Remember the old days, when Cadillac-sized opera singers planted their feet among the scenery and belted beautiful music with no thought to the dramatic possibilities of the opera? Art Scatter’s senior correspondent Martha Ullman West does, and she shudders at the memory. What’s more, she sees the old style’s residual effects in the staging of “Orphee” at Portland Opera. Her message: Pay attention to the dancemakers. They have lessons for the musical stage.

Philip Cutlip as Orphee and Lisa Saffer as La Princesse. photo: Cory Weaver/Portland Opera

Philip Cutlip as Orphee and Lisa Saffer as La Princesse. photo: Cory Weaver/Portland Opera

First the disclaimer — my opera expertise is limited, although my opera attendance began when I was 10 when my father took me to a New York City Opera production of The Marriage of Figaro. I really got the bug when I was in college, and for the past 35 years or so I’ve been an off and on subscriber to the Portland Opera.

So I belong to a generation of opera-goers that has seen a paradigmatic shift in staging: Gone, mostly, are the days when Licia Albanese, say, as the tragic Butterfly, planted her feet, opened her mouth and sang (in heavenly fashion, I might add) her concluding aria; or Pavarotti, as the lascivious duke in Rigoletto, did the same. Today, opera singers have to be able to move. Body language is part of the art form.

And in a Philip Glass opera, they ought to be able to move a lot more dynamically than they were directed to do in Orphee, which I saw Sunday afternoon. In all other respects I thought Portland Opera’s production was stunning, from the score, to the conducting, to the set, to the singing, particularly by Philip Cutlip as Orphee, Georgia Jarman as Eurydice and Lisa Saffer as the Princess.

BUT, my esteemed colleague David Stabler complained in The Oregonian that the production was static, and he’s right. Only Cutlip and Jarman seemed really physically at ease onstage, moving naturally, and with a certain amount of impulse. Saffer did indeed prowl from time to time, but that’s all she did, except to smoke, and everyone else moved stiffly and self-consciously, when they moved at all, except for a bit of leaping on and off of sofas and the bar in the party scene.

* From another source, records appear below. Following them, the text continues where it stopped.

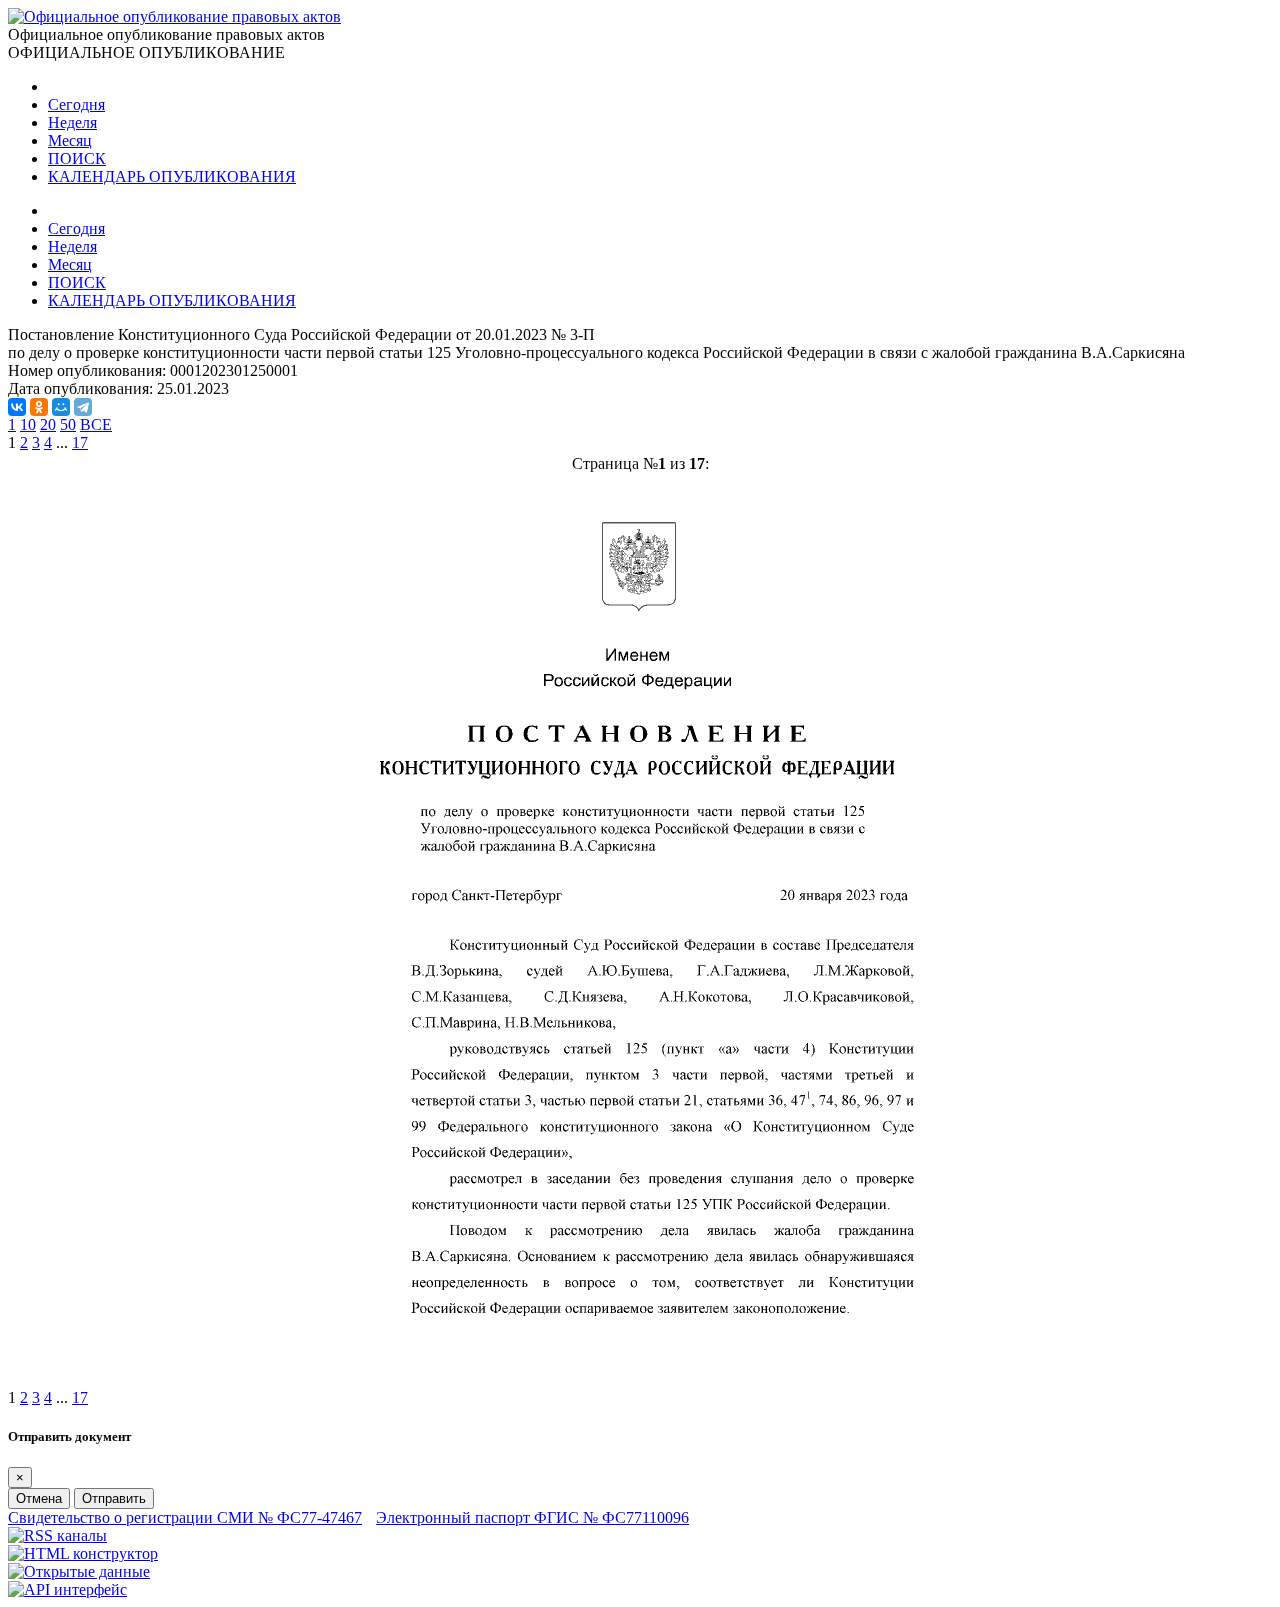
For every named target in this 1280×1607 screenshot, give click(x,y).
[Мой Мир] (61, 407)
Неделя (72, 122)
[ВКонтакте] (17, 407)
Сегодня (76, 104)
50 (68, 424)
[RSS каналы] (57, 1535)
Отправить (114, 1498)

I couldn’t help thinking how different it would have looked if it had been directed by Jerry Mouawad in the way he staged No Exit for Imago. In fact, speaking of French poets, are we in Portland this fall enjoying a Season in Hell? (That’s Rimbaud’s long poem, and come to think of it, it would make a dandy opera.)

Glass deserves better physical direction for his operas. He has collaborated with a lot of choreographers. In fact, the first review I did for Dance Magazine, in 1979 (an essay review on post-modern dance in New York) included the premiere of DANCE, a piece he did with Lucinda Childs, which included elegant film images and for which he performed accompaniment himself.